**How to complete this task**: Retype only the lines below from the one with "Task: Click the 50.0% y-axis label" to the one with "You are a computer-use", inclusive, skipping every image.

**Provided entries**:
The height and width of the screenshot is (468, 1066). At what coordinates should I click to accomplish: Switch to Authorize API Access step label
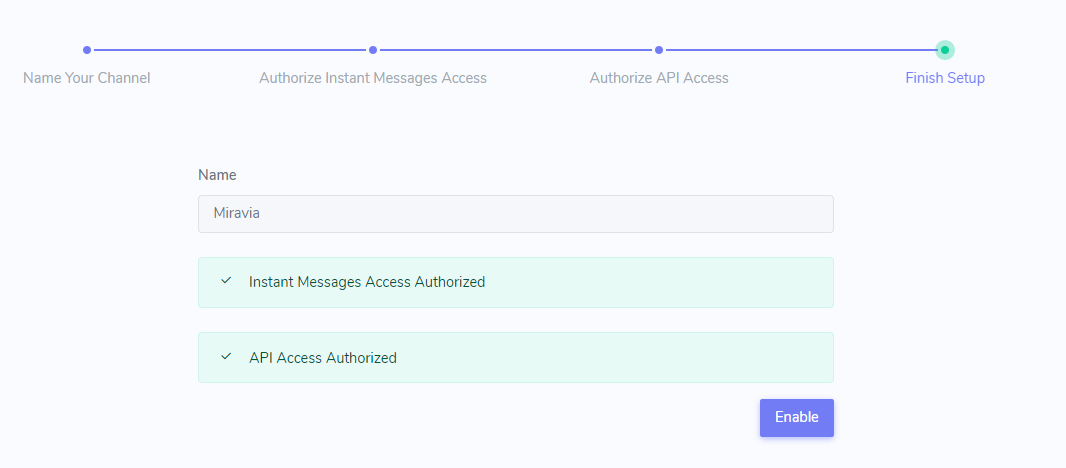[659, 78]
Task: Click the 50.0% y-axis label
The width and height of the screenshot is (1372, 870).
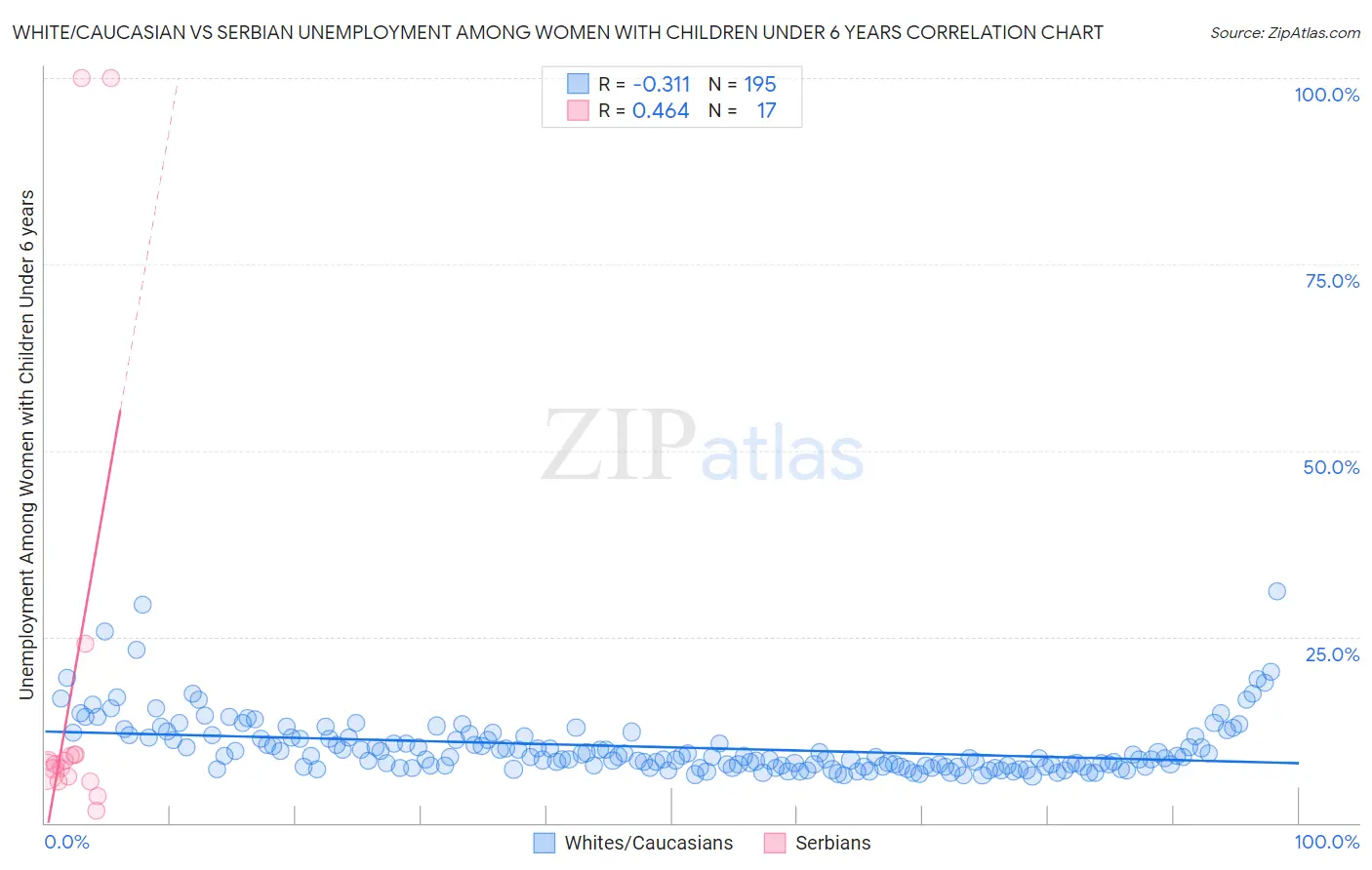Action: pos(1331,467)
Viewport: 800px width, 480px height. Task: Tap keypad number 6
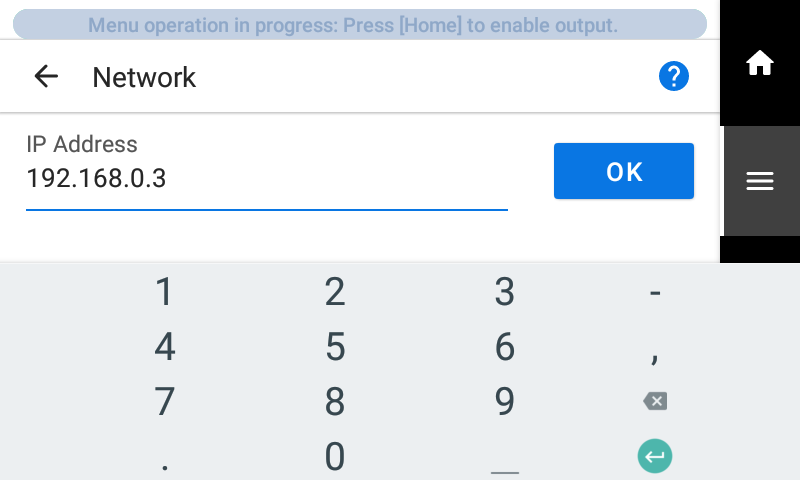[505, 348]
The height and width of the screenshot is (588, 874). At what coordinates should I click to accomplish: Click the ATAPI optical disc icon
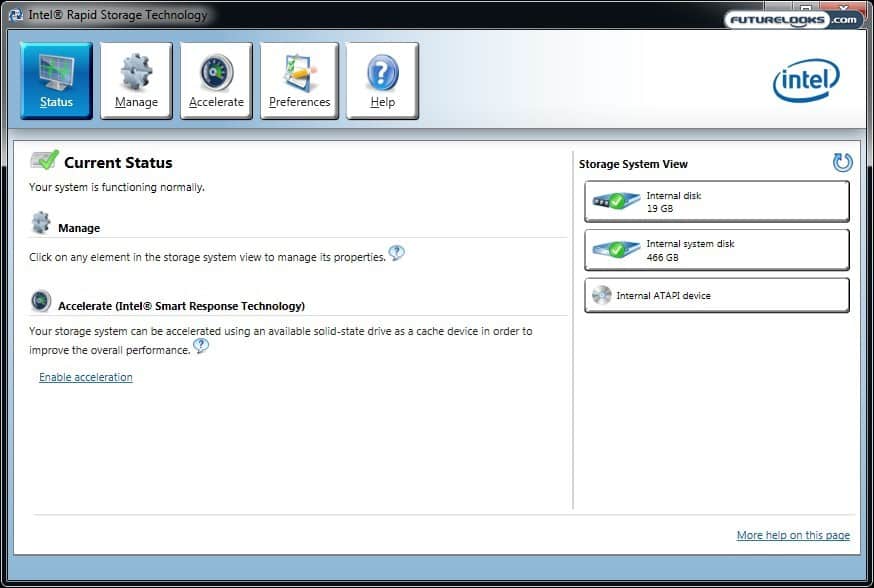(601, 295)
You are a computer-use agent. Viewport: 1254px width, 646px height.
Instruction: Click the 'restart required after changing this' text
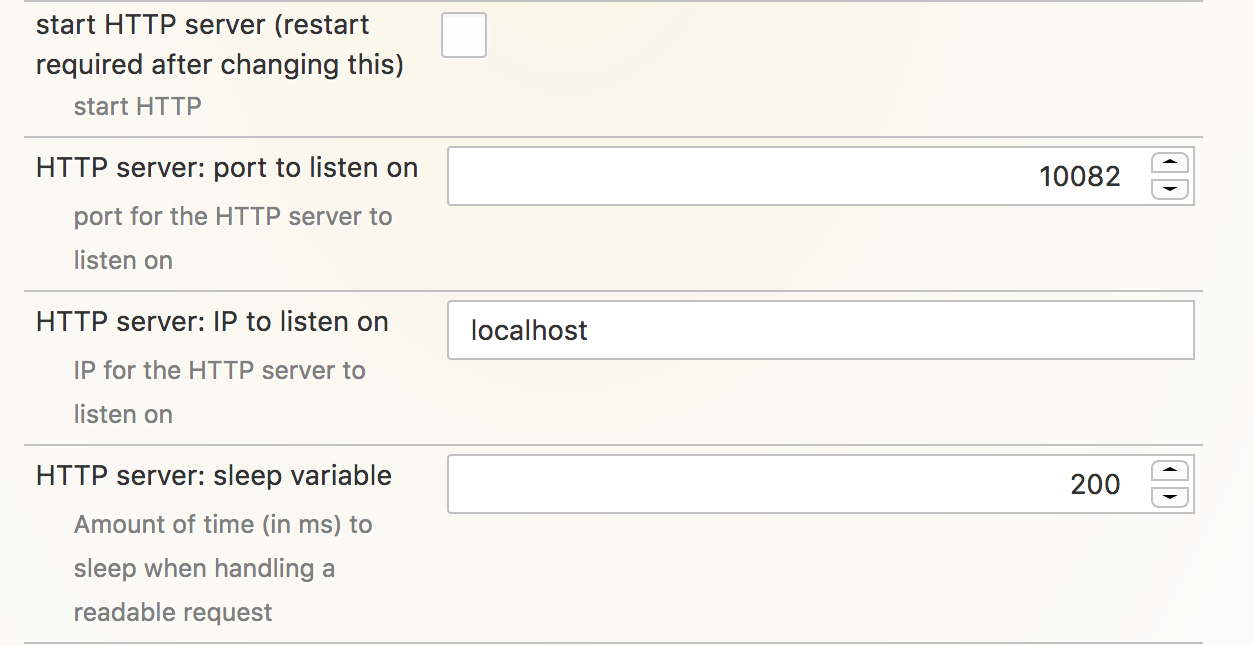[x=220, y=65]
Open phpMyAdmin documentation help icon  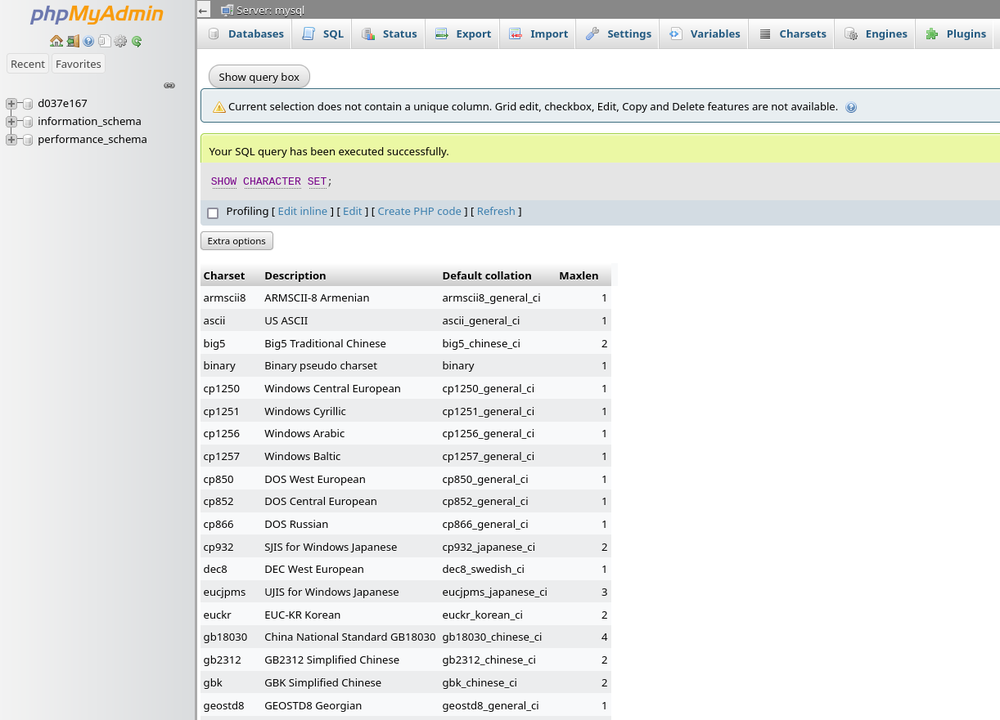(89, 41)
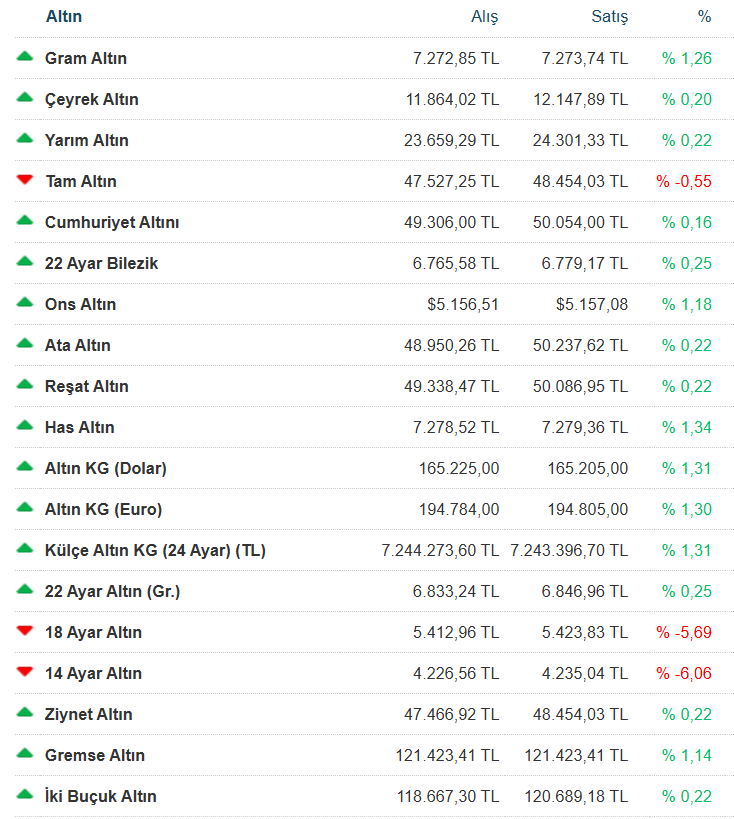
Task: Click the Satış column header
Action: coord(609,17)
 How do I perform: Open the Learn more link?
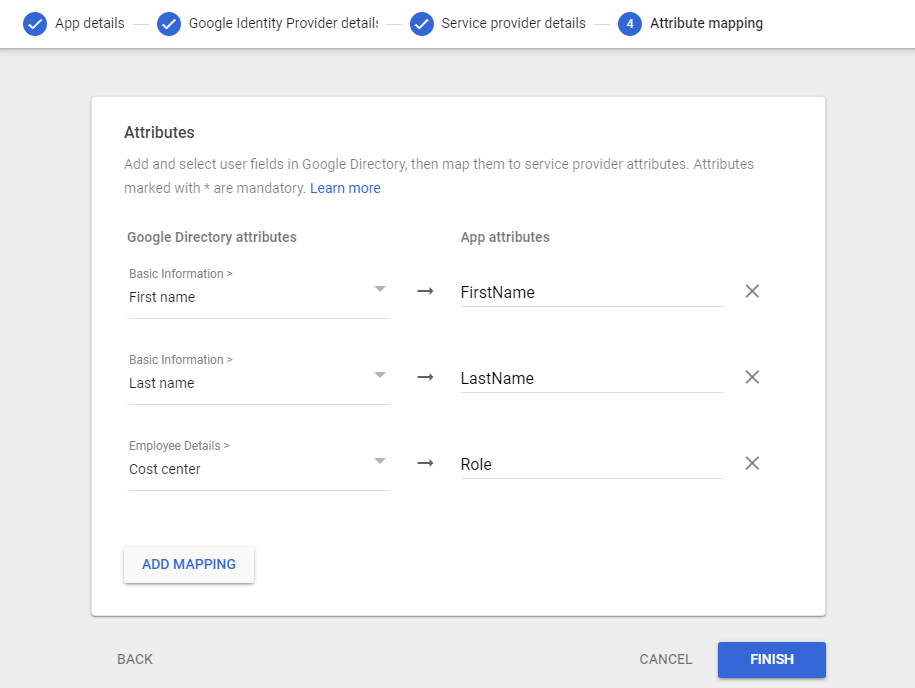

**Task answer**:
Task: Click the 50.0% y-axis label
The width and height of the screenshot is (1372, 870).
Action: pos(1331,467)
Viewport: 800px width, 480px height. Task: Tap keypad number 6
[505, 348]
The height and width of the screenshot is (588, 874). At what coordinates should I click to accomplish: Click the ATAPI optical disc icon
(601, 295)
You are a computer-use agent. Viewport: 1254px width, 646px height.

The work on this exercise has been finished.